For this reason I have to disagree with De Lubac. Mary is the pre-eminent priest of the new covenant. There is nothing in the symbolic representation of a woman's body that prevents her from being a priest. That is simply wrongheaded. Symbols are rich in the Scripture and in the Father's, and they are both feminine and masculine in relation to God and the Church and priests. As a faithful Catholic, I have to believe that men alone are called to be priests. Yet I do not think it is enough to say that that is simply the case from Scripture. That argument has even been debunked by the Vatican. It is not self-evident from Scripture that only men can be priests. Nor do I think the symbolization of neo-orthodoxy is helpful or appropriate.

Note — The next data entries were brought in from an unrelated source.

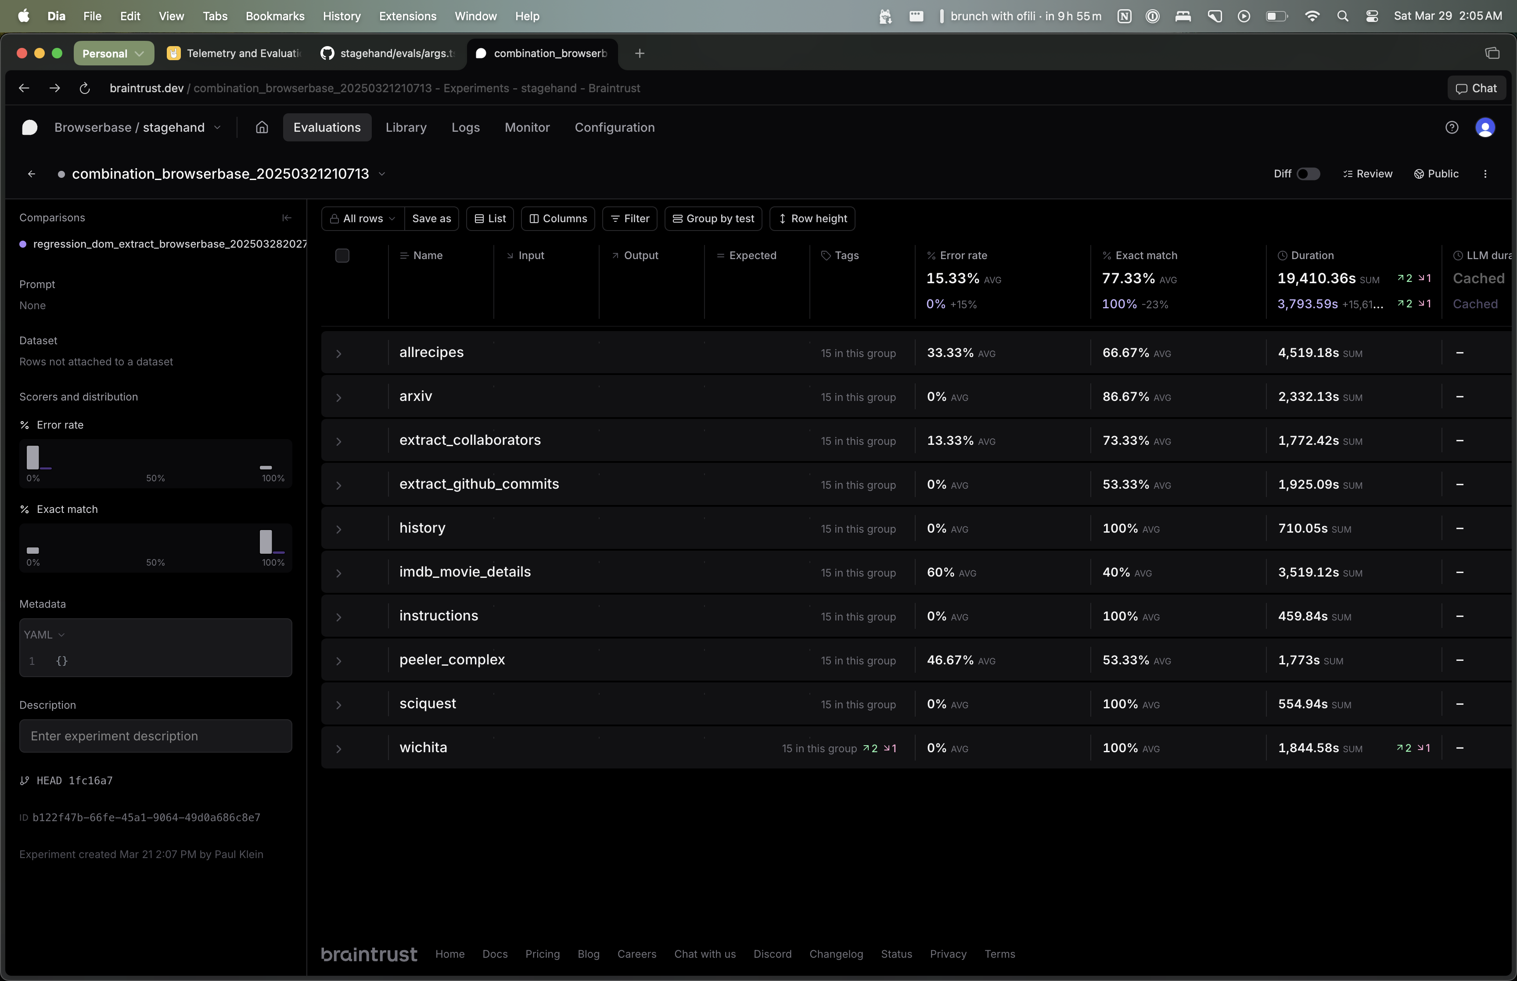Expand the allrecipes group row
Viewport: 1517px width, 981px height.
(x=339, y=354)
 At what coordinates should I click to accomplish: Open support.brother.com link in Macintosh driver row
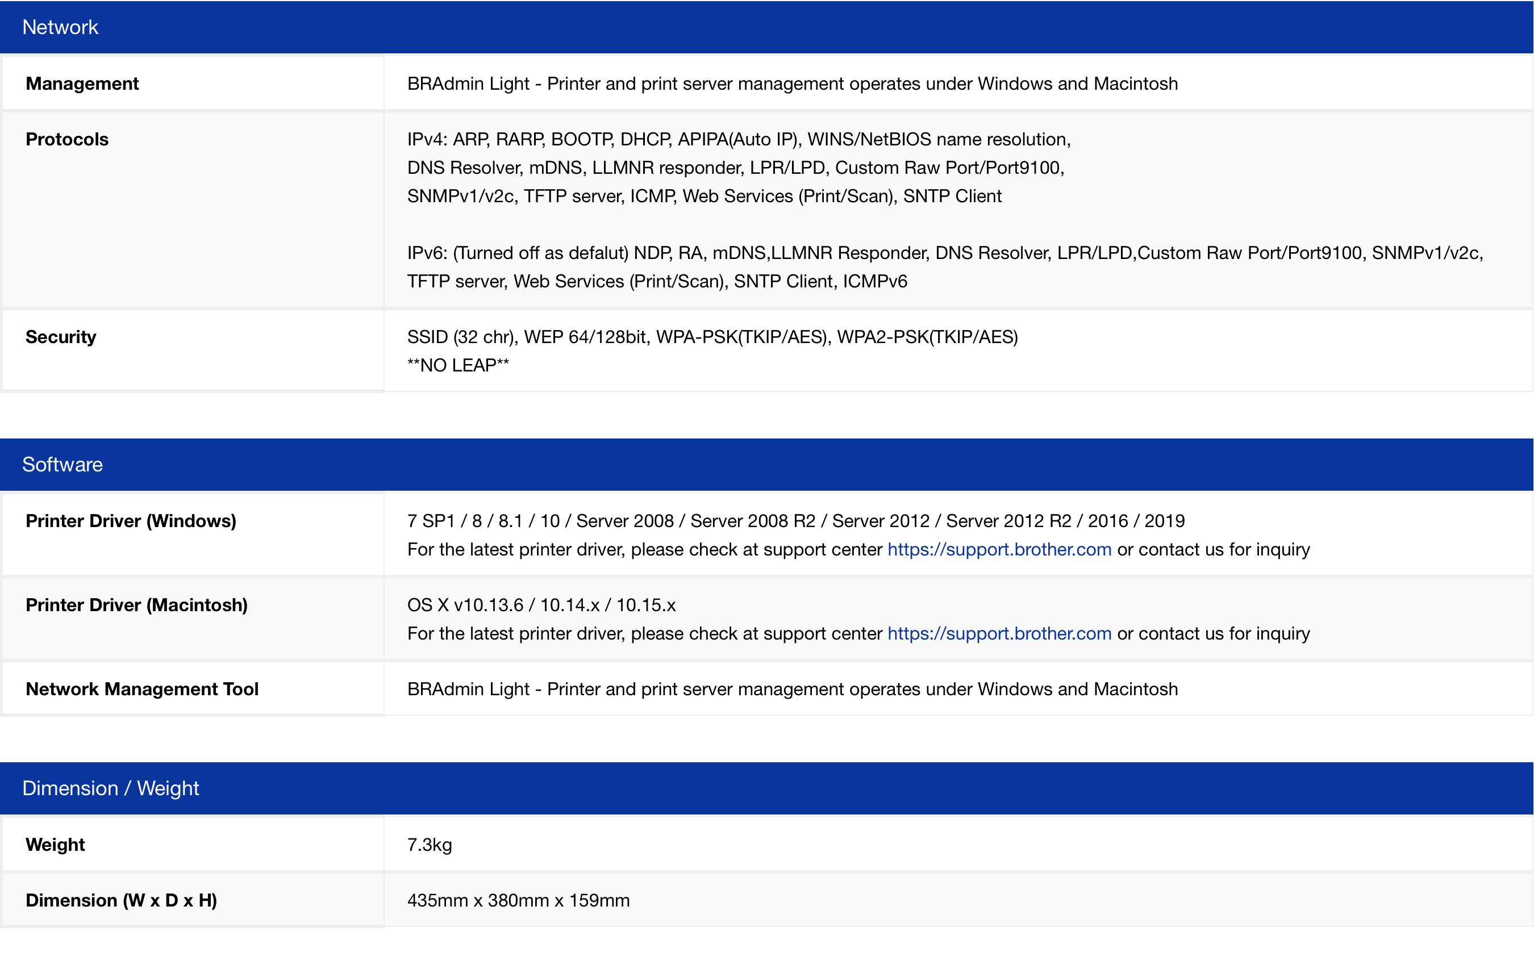click(999, 633)
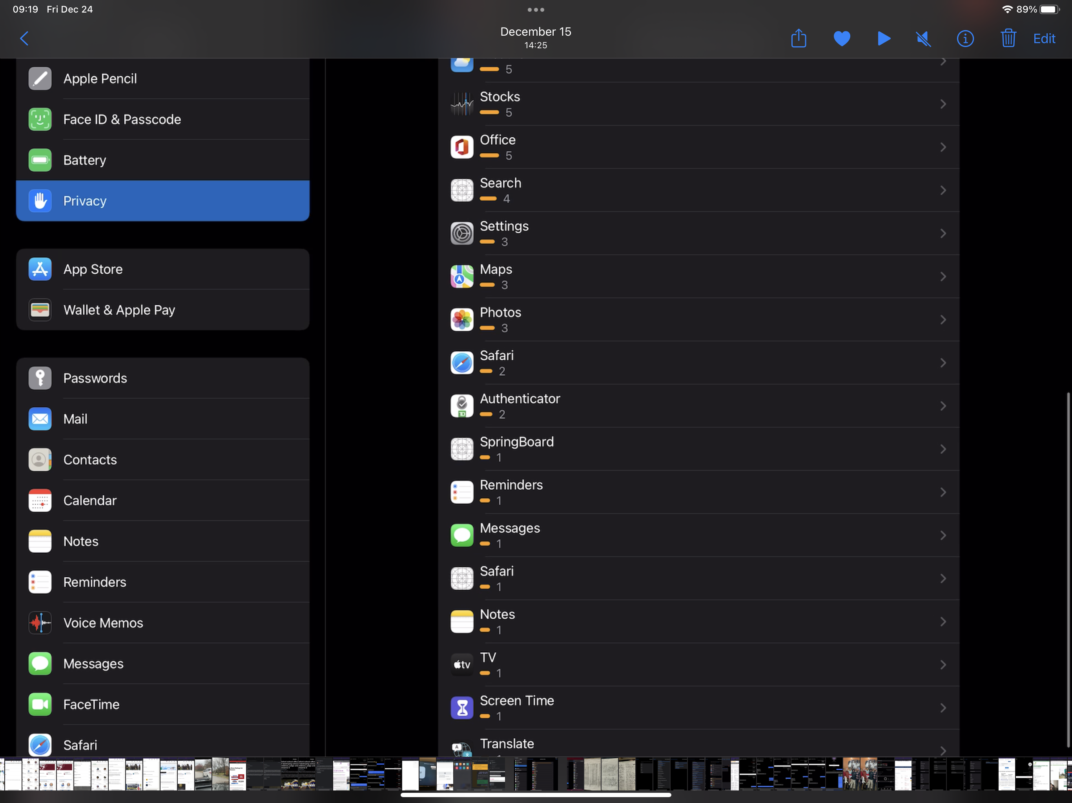Click the thumbnail scrubber strip at bottom
The image size is (1072, 803).
click(536, 774)
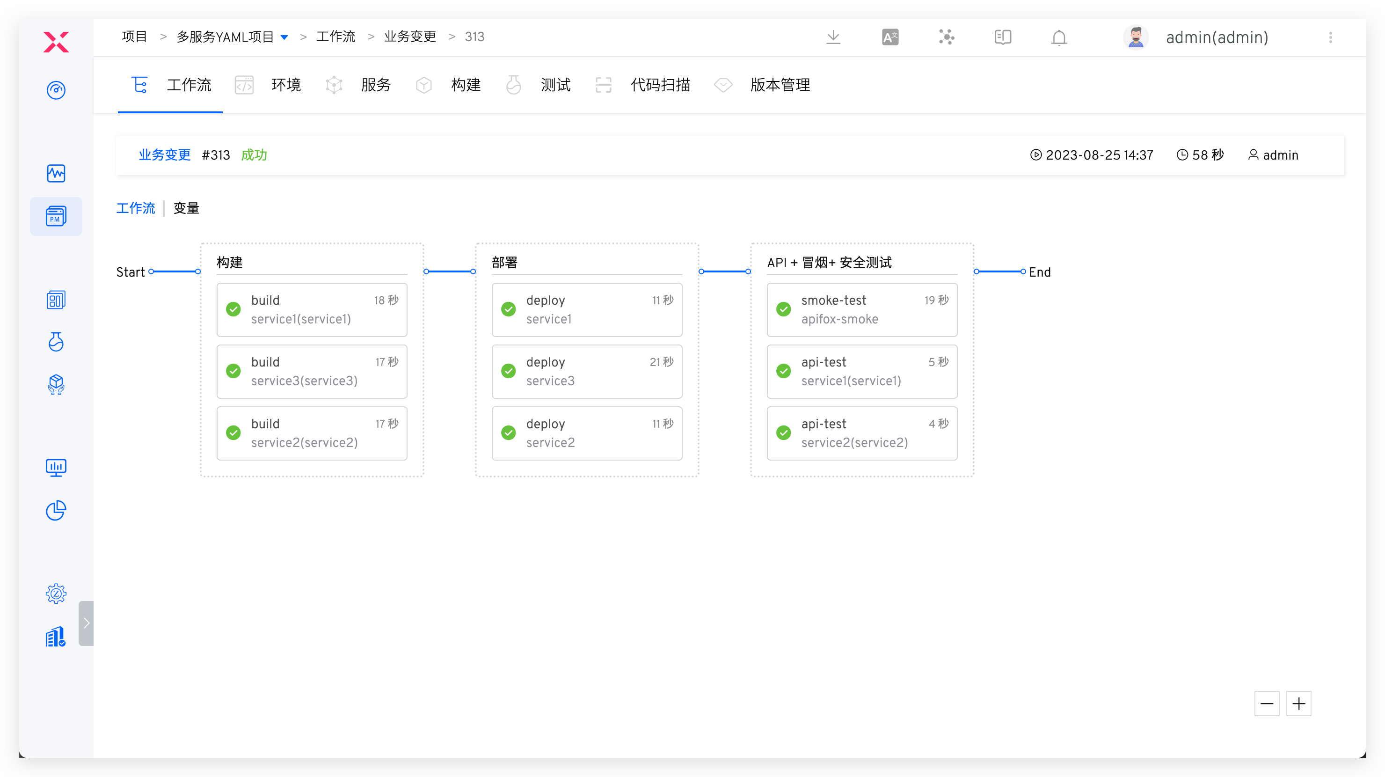Expand the 多服务YAML项目 project dropdown
The width and height of the screenshot is (1385, 777).
[x=284, y=37]
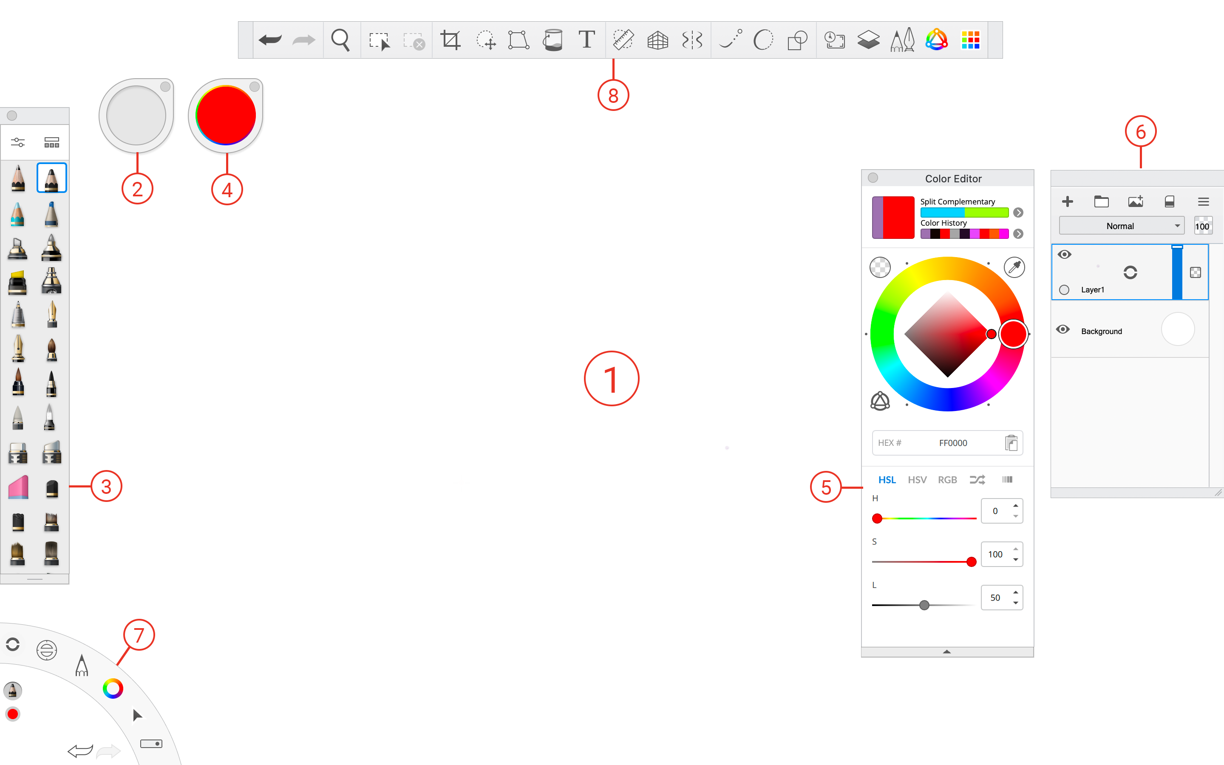
Task: Select the Crop tool in the toolbar
Action: (x=450, y=39)
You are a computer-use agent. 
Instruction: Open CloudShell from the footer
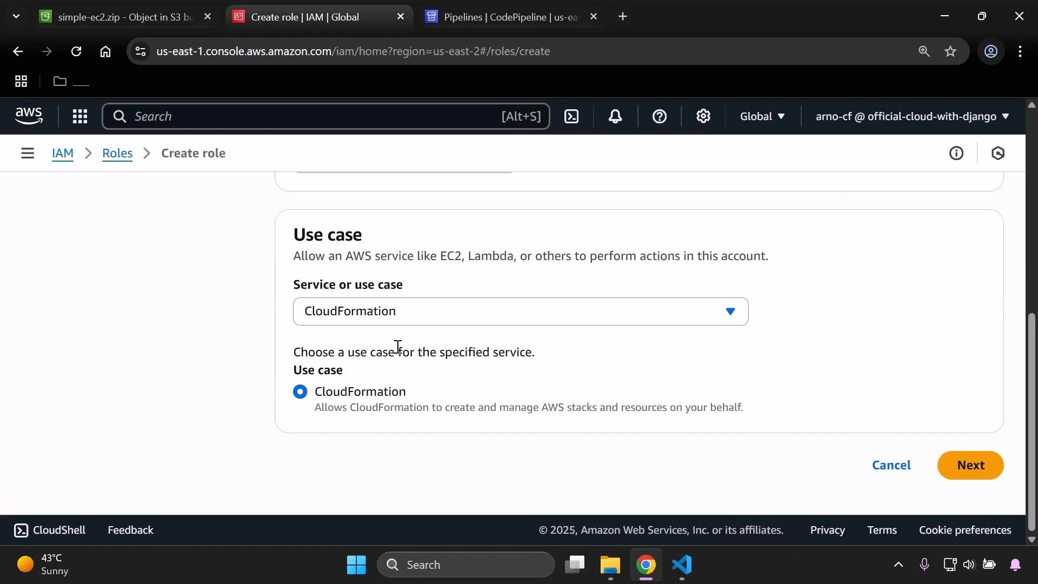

It is for this reason that I turn to a different theological explanation founded upon the quasi-natural tendency that men have toward violence and domination. From the first curse resulting from Adam's sin, he is cursed in regards to the earth to demand of it its produce, to force it violently to give up to him its fruits. Towards the woman he is cursed to lord it over her, in the same way that Jesus tells his disciples that the Gentiles exercise authority. These are curses of sin, and Jesus makes it clear that "this shall not be so with you." Rene Giraud develops the theory that societies gradually build up guilt until it reaches such a critical mass that they have to violently let it out on a scapegoat that is the mechanism for releasing this tension. What Jesus revealed is not that this is not how societies work due to sin, but that this scapegoat is innocent, thereby revealing this structure for what it is by highlighting it in his own body. Therefore, because of him, we recognize for the first time the nature of this structure. He puts an end to it as necessary by revealing it in himself, in his innocence, so that this structure was finally recognized. For this reason, no other sacrifice is needed except for his, though societies continue to attempt to scapegoat groups.

Men, since they share in this violence as a quasi-part of their nature, are offered by Christ the chance for redemption in their own bodies by being priests, by offering again and again the innocent sacrifice that neutralizes their own violence nature toward domination. This is their "right" as gift, due to a tendency in their nature toward sin.

What about women? Do they not have a propounded tendency due to their own sin? Genesis says they do, it is pain in childbirth. But what is exaggerated in their nature? She is cursed to yearn for her husband, to lose her independence. Man gains "independence" from sin; women lose "independence" from sin. Genesis 2 states that men are supposed to leave father and mother and cling to their wife. Now, because of sin, women cling to their husbands. Yet the mechanism for their own healing is within their own bodies: childbirth. When Paul says that "women will be saved through childbirth," this is not to be read as it often is as through their husband, or by staying at home. It means that their salvation is in their own bodies, in the independence that comes from giving birth in pain, yet still giving birth for the world, offering gifts to the world. Men do not have this capacity to regulate their own domination, so some are offered it as priests, to offer a sacrifice that reflectively heals the wound of their nature.

This is a very elementary theory that needs much more working out. But the healing of the world comes from the wounding of the flesh. This is the purpose of marriage, to wound the flesh in a way that takes me out of myself into another. Women experience this easier than men. Men are thus offered the priesthood as a wound that heals their nature. Does it just end up compounding men's nature? It can. That is why we desperately need better seminary training. So so badly. That is why Benedict pointed to careerism, ostentation, and conceit. Men have taken the antibiotic that Christ offered for their healing, ground it into powder, and begun to snort it. Does that mean we get rid of the antidote? No, we just start using it right. Women need to help men do that. They need to stand up, and we need to let them stand up, and put us in our place as priests. Before the Fall men are to run to women for help, not vice-versa. We need to do that again.